One last point. I learned about Nate Silver from my friend Greg Kuperberg, and probably from his mathoverflow answer to a question about mathematics and social science. There, Greg wrote referring to the 2008 elections: “The main person at this site, Nate Silver, has hit 50 home runs in the subject of American political polling.” Indeed, in the 2008 elections Silver correctly predicted who will win in each of the 50 states of the US. This is clearly impressive but does it reflect Silver’s superior methodology? or of him being lucky? or perhaps suggests some problems with the methodology? (Or some combination of all answers?)

One piece of information that I don’t have is the probabilities Silver assigned in each state in 2008. Of course, these probabilities are not independent but based on them we can estimate the expected number of mistakes. (In the 2016 election the expected number of mistakes in state-outcomes is today above five.) Also here, because of dependencies the expected value accounts also for some substantial small probability for many errors simultaneously. Silver’s methodology allows to estimate the actual distribution of “for how many states the predicted winner will lose?” (This estimation is not given on the site.)

Now, suppose that the number of such errors is systematically lower than the predicted number of errors. If this is not due to lack, it may suggest that the probabilities for individual states are tilted to the middle. (It need not necessarily have bearing on the presidential probabilities.)

## A major addiction problem…

## Would you decide by yourself the elections if you could?

One mental experiment I am fond of asking people (usually before elections) is this: Suppose that just a minute before the votes are counted you can change the outcome of the election (say, the identity of the winner, or even the entire distribution of ballots) according to your own preferences. Let’s assume that this act will be completely secret. Nobody else will ever know it. Will you do it?

In 2008 we ran a post with a poll about it.

We can run a new poll specific to the US 2016 election.

## Reflections about elections

I really like days of elections and their special atmosphere in Israel where I try never to miss them, and also in the US (I often visit the US on Novembers). I also believe in democracy as a value and as a tool. Often, I don’t like the results but usually I can feel happy for those who do like the results. (And by definition, in some sense, most people do like the outcomes.)

And here is a post about democracy in talmudic teachings.

Below the fold, my own opinion on the coming US election.

**The choice as I see it**

Reblogged this on C r i s t i a n a *.

Thank you, Cristiana!

You’re welcome

Just by looking at other peoples laptop screens during talks, this seems to be a common addiction. The HEX rule amused me. In the last Fivethrityeight chat, which I read, there was this line.

“natesilver: Why not aim for other arbitrary goals like building a path of states that go from the Pacific to the Atlantic?
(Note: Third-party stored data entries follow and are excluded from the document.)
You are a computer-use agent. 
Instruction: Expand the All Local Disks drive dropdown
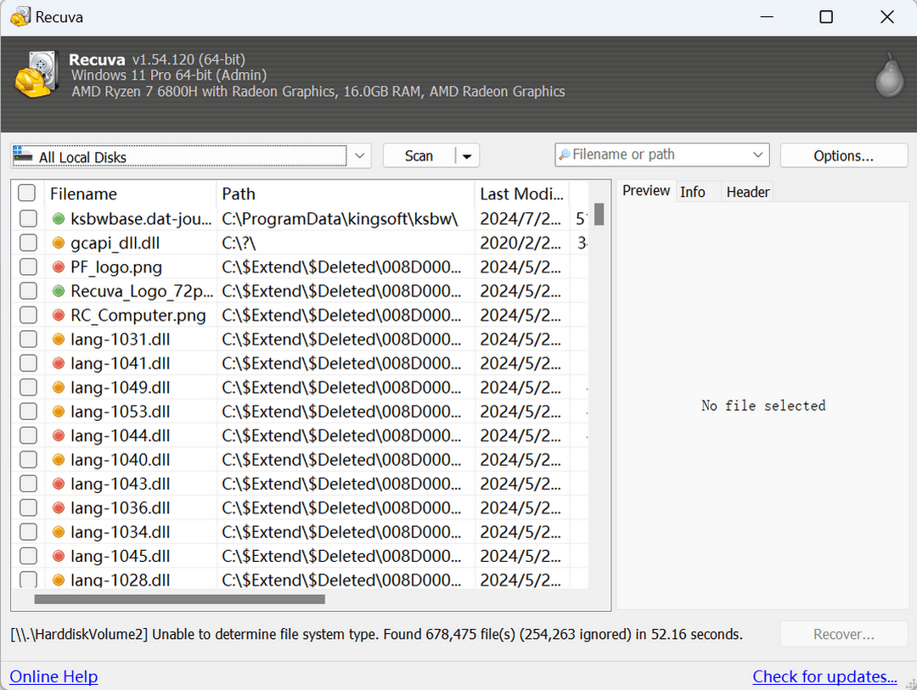[360, 155]
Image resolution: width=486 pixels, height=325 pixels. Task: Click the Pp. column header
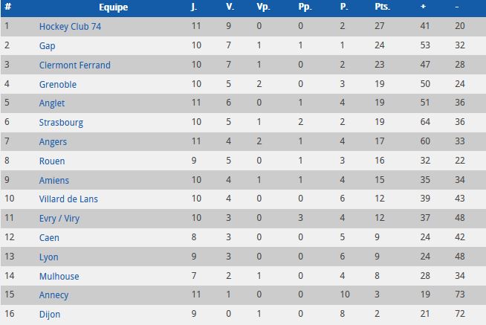[x=305, y=7]
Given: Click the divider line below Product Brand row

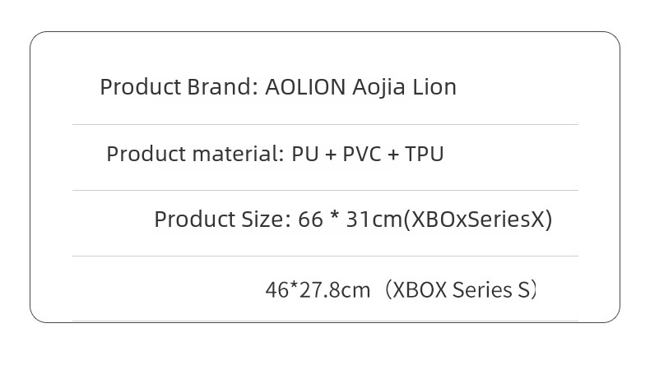Looking at the screenshot, I should pyautogui.click(x=326, y=124).
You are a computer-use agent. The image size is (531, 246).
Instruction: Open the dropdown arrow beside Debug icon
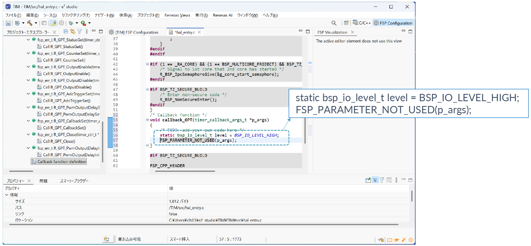pos(77,23)
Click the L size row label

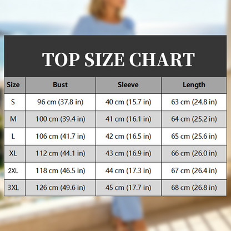[x=13, y=136]
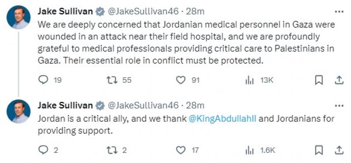351x163 pixels.
Task: View analytics for the 1.6K views tweet
Action: (249, 150)
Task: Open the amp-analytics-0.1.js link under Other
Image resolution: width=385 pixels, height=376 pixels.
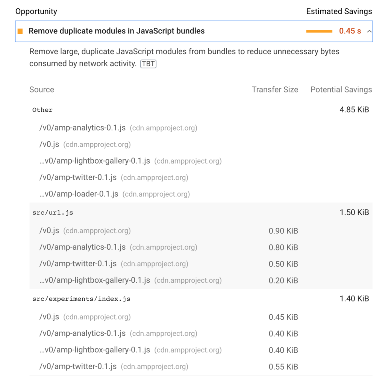Action: click(82, 128)
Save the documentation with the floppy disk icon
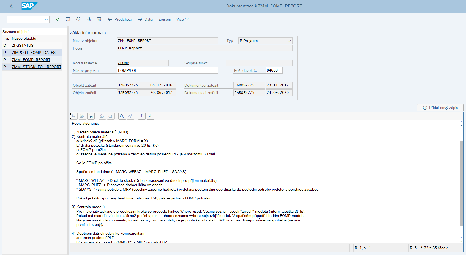Image resolution: width=466 pixels, height=255 pixels. 68,19
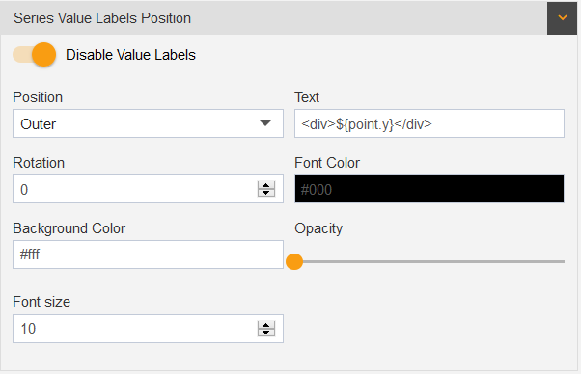Click the Text template input field
Image resolution: width=581 pixels, height=374 pixels.
point(429,123)
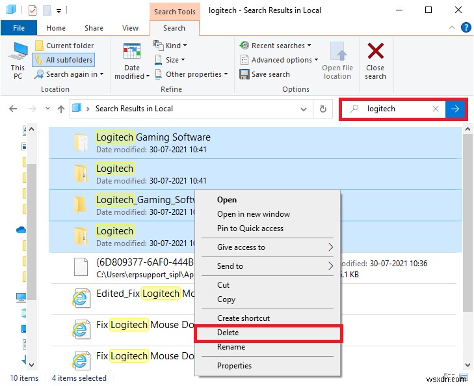The width and height of the screenshot is (474, 386).
Task: Click the This PC icon in ribbon
Action: point(18,52)
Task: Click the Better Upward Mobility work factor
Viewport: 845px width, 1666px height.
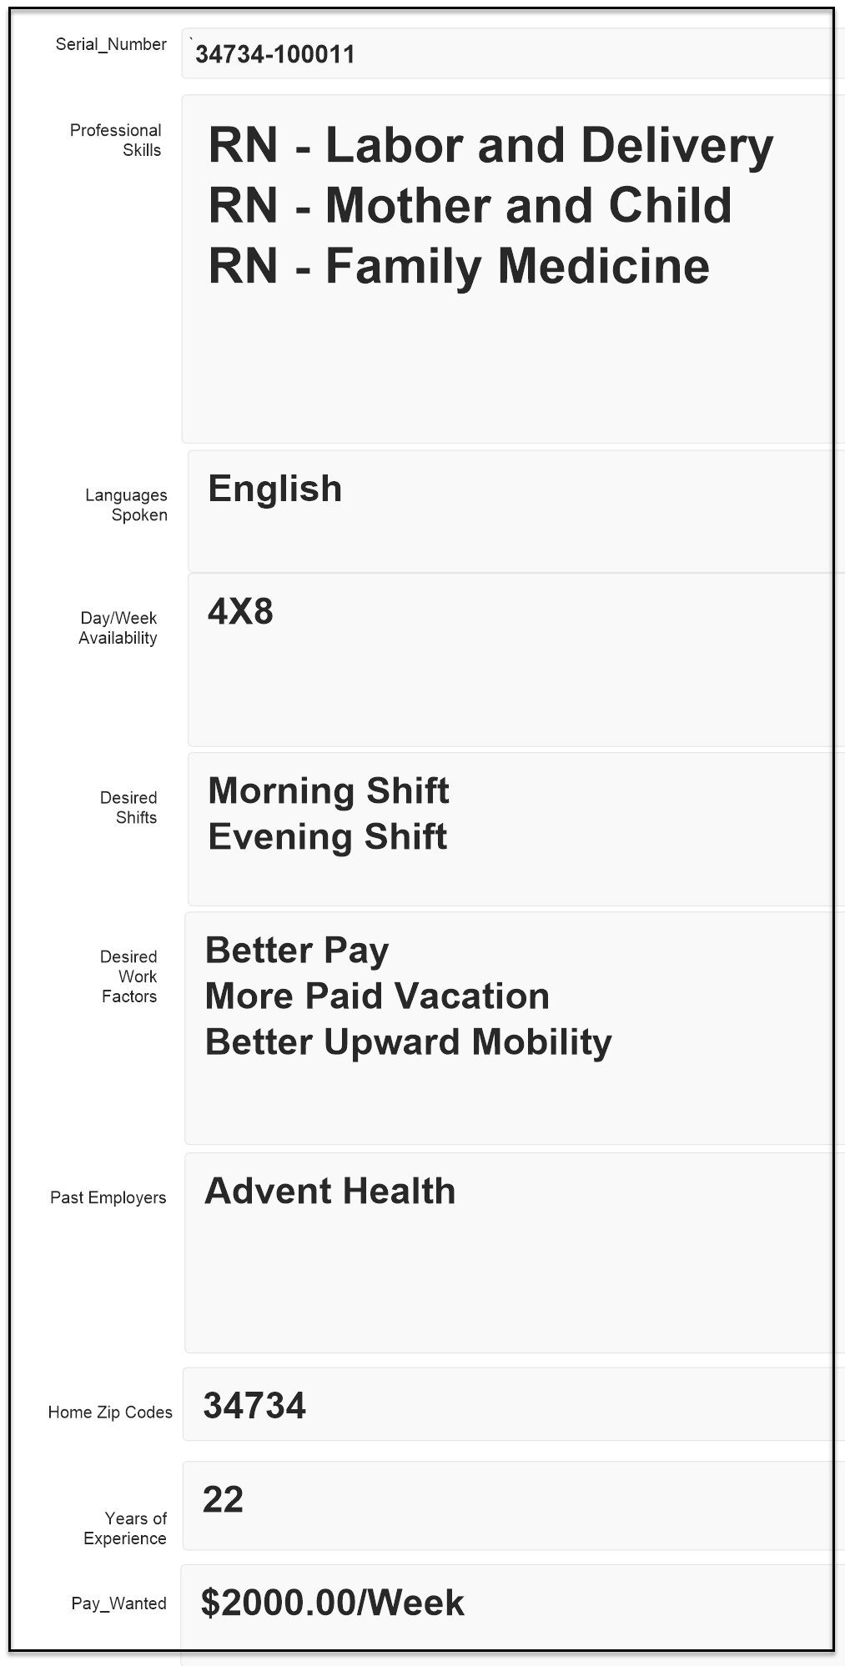Action: (408, 1041)
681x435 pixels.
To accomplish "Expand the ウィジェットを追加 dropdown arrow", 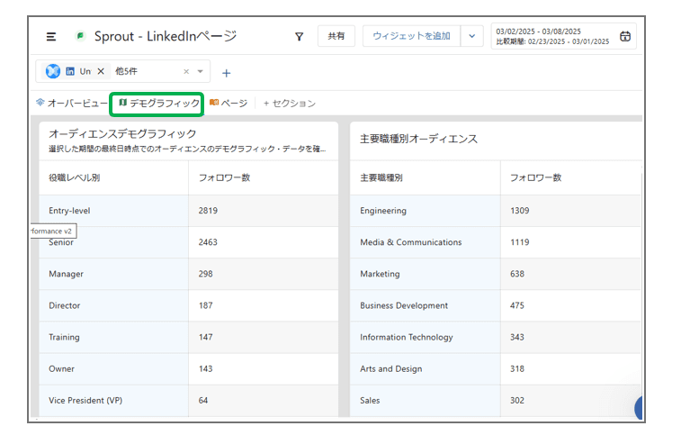I will (x=472, y=36).
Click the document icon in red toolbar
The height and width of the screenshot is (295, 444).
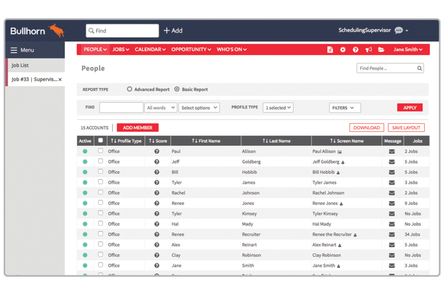pyautogui.click(x=330, y=49)
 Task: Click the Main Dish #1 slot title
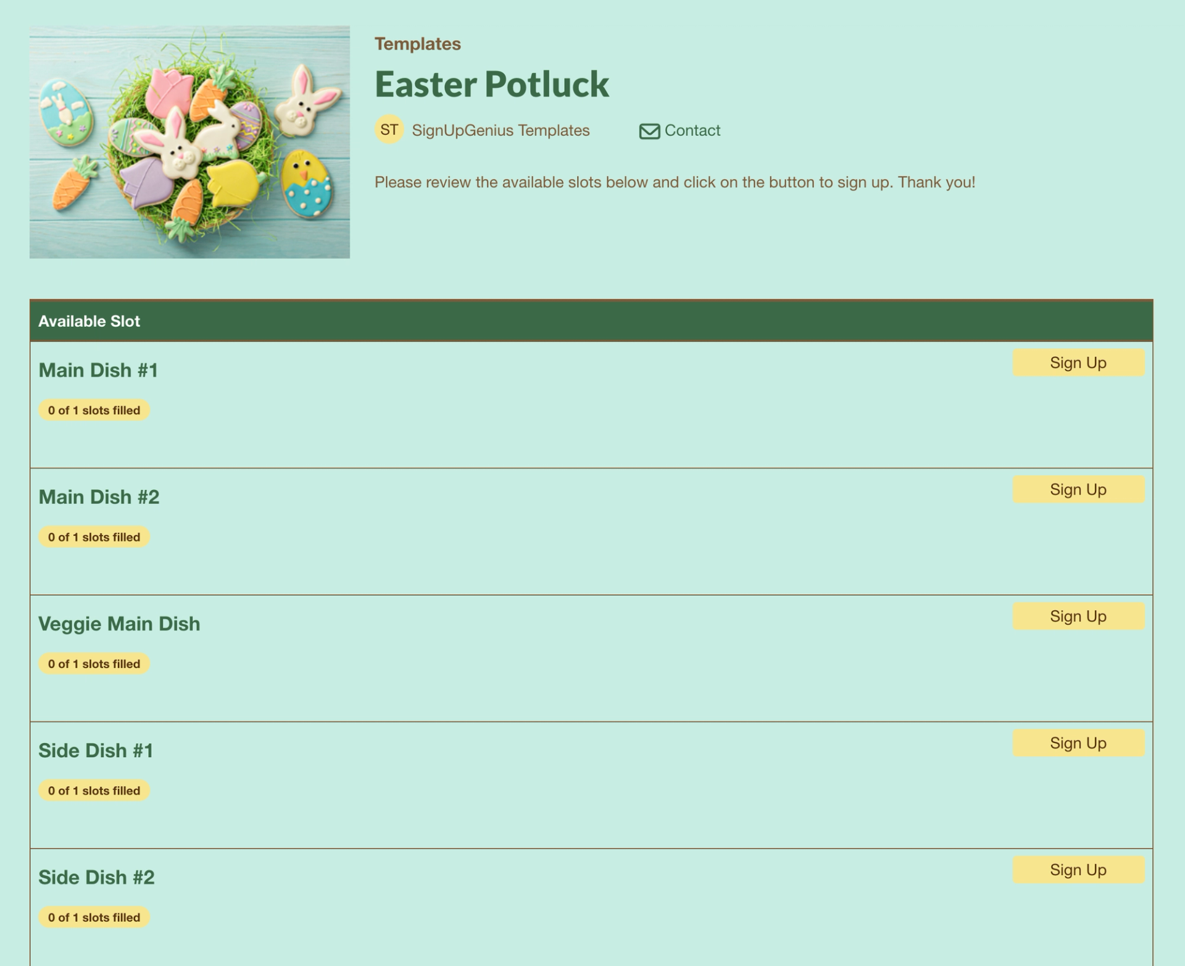[x=98, y=370]
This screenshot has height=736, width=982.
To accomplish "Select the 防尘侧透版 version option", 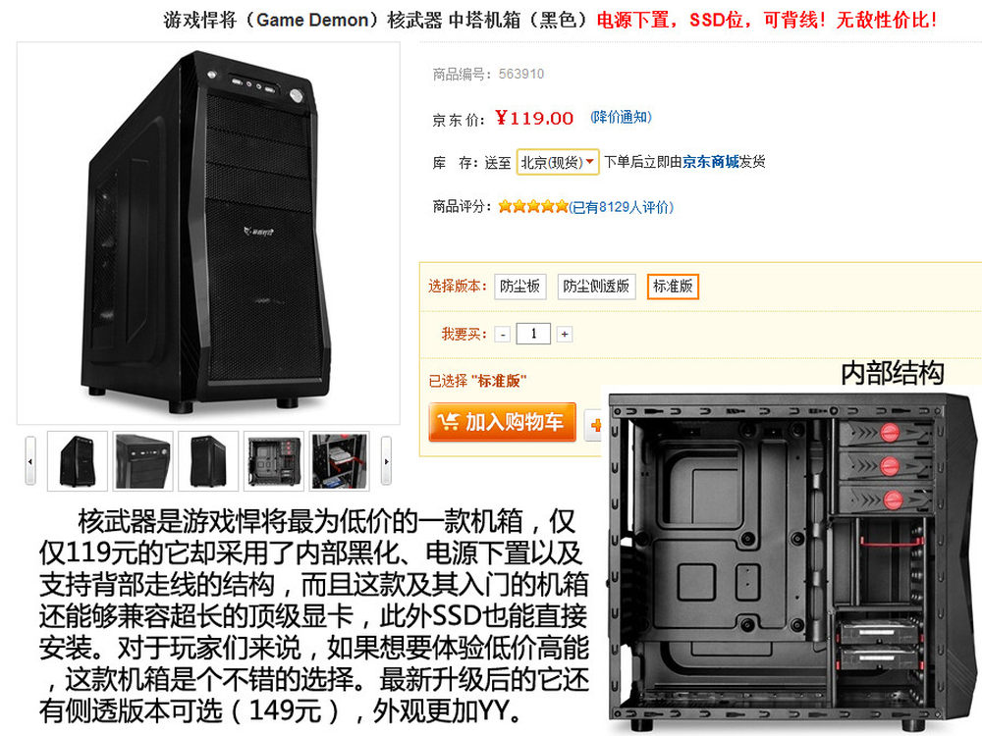I will [596, 287].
micah: That would be cool.

natesilver: You can do it with only 52 electoral votes!”

And he posted this map:

http://www.270towin.com/maps/vP0Xb

Source: http://fivethirtyeight.com/features/should-clinton-play-for-an-electoral-college-landslide/

Many thanks, Ferdinand! Very interesting links. There is also a very interesting (and rather convincing) explanation by Silver for why his model gives higher chances for Trump’s victory compared to other models. http://fivethirtyeight.com/features/election-update-why-our-model-is-more-bullish-than-others-on-trump/

For some further interesting discussion over facebook: https://www.facebook.com/gil.kalai.1/posts/10154644458603792

Regarding 2008-2012 home runs of Silver.

Those elections were much more stable in multiple ways, as Nate himself explained in length.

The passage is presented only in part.